Personal Finance Interview with Monk of MoneyMonk

The Minterview

Name: Moneymonk
Age: 33
Networth Range: $95,000 – $100,000
Profession: Computer Analyst
Websites: Moneymonk


Current Financial Strategy:

Pay off my student loan debt, contribute more to my retirement accounts. Keep investing in stable, good companies.

Best Financial Tip:

Live below your means. You do not have to spend your entire paycheck once you get it. If you do, either you need to make more money, or cut some of your expenses/debt. Once your expenses are under control do not get back into the habit of creating more debt. Avoid consumer debt if possible.

Worst Financial Move Ever:

Financed my first car and signed a balloon loan. 3 years later it was repossessed. 🙁 I guess I did not read the fine print. In my twenties I had trouble with delaying my gratification. Whatever I was approved for there was a 99.9% chance that I would use it to the max.

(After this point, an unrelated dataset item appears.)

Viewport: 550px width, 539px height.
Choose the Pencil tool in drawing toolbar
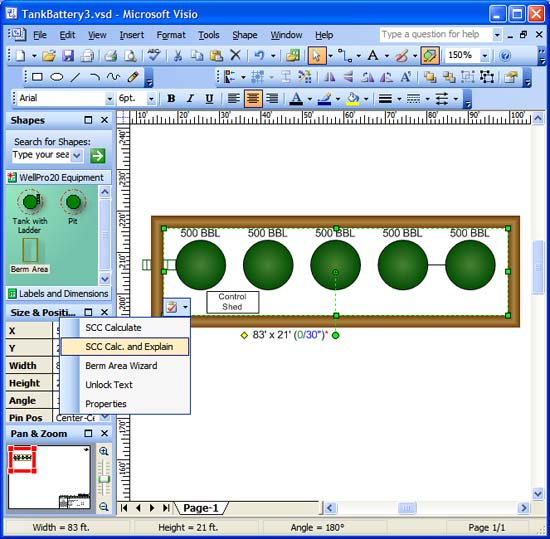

Financially, I need help with:

Creating income streams, I thought about prosper but I cannot pull myself together with loaning people money and charging them interest. I guess morally I do not feel comfortable.

What personal finance tools do you currently use to track and manage your money?

No tools I just login to my checking account online and pay bills from there. I do not have a credit card, so everything is done with my check card –groceries, dining out, b-day gifts, etc. You can learn a lot about yourself by just looking at where your money goes to. My paycheck is direct deposit to my checking and a portion of it is already taken out for my savings/investment accounts. I pay all of my bills either online or over the phone with electronic check. I love the 21st century~ woot !

What are the problems in your personal finance tools?

They don’t differentiate some bills. The categories seem to be limited. They sometimes create confusion for me.

How would your ideal personal finance tool work?

To show only the finances that I only allow when I log in. A shortcut view of my progress.

What more do you want to know about your personal finances?

I would like to know how every day people become sooo successful. I also want to find ways to spend less money without sacrificing my current lifestyle. I always look for deals and ask for discounts whether it be car service, traveling, or shopping. I tend to go to upscale stores and find the discount racks and find last minute travel bargains online. I want the best for less.

How much do you think you currently spend on eating out?

About 7 dollars a day on lunch. Sometimes we have free lunch at work. For the hours that I work, it makes no sense to cook because I get home late. My husband usually does the cooking since he is the first to get home.I tend to spend more on dining out on weekends about $20-$40 for dinner each day. It’s just something about the weekend that makes me spend more.

How often do you want to know about your personal finances?

As much as I can, I never stop learning. I’m truly a personal finance addict. It is always something I do not know. I frequent Barnes and Noble on weekends and read to my daughter. I also read a few personal finance magazines/books while I’m there.. When I have free time at work I roam through pf finance sites. I sometimes listen to Dave Ramsey callers on my car radio going to lunch or coming from lunch. I mainly love to hear stories of everyday people. It is more real than reading magazines articles on families that are always doing good. I also tune in to Suze Orman show when I can.

What is in my wallet?

My Driver’s License, a delta skymiles card, auto insurance card, debit visa card, health insurance, Sams Club card . I keep my cash in my pocket, usually less than $20 bucks.

Mint’s Note: MoneyMonk’s blog is a recent addition to the personal finance blogsphere. She’s able to save a hefty 45% of her take home income and one of her goals is to retire at 50. We believe she’s right on track!